**PROBLEM REQUIREMENTS:** Below are some records. Print exactly the lines between the one holding "Screen dimensions: 884x511" and the one holding "Task: Launch Microsoft Store", inclusive, and nothing else.

───── DATA UNDER STUDY ─────

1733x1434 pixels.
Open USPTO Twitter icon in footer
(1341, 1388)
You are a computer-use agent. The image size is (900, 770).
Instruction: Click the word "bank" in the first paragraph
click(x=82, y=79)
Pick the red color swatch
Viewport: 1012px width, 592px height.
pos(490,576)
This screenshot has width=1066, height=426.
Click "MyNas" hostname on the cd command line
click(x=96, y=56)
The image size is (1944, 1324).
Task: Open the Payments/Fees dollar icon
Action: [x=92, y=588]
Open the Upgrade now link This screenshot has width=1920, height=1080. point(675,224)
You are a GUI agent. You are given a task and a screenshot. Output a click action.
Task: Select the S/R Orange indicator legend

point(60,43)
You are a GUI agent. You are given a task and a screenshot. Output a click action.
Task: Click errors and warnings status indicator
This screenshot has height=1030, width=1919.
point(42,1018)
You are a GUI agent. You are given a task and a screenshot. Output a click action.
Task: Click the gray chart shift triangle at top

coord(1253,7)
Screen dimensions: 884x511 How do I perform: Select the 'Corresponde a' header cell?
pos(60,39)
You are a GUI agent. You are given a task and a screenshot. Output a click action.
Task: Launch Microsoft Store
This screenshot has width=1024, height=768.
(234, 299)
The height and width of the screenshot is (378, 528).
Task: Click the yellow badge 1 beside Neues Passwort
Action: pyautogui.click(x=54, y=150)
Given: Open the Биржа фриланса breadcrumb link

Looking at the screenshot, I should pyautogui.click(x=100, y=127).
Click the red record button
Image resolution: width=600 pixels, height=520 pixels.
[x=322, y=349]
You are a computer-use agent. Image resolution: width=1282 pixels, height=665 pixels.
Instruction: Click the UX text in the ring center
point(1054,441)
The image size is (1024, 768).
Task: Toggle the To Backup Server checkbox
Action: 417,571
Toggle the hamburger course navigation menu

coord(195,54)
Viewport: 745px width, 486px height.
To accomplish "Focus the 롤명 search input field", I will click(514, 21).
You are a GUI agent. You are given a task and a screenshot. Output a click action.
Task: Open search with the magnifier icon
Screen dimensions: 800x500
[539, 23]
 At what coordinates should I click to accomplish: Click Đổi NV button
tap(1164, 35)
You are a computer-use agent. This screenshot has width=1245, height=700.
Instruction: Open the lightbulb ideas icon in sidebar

─────

**ANSWER TO THIS TASK:**
Screen dimensions: 884x511 How do I perform: Select the 'Corresponde a' header cell?
pos(60,39)
You are a GUI agent. You are given a task and a screenshot. Output a click action.
Task: Launch Microsoft Store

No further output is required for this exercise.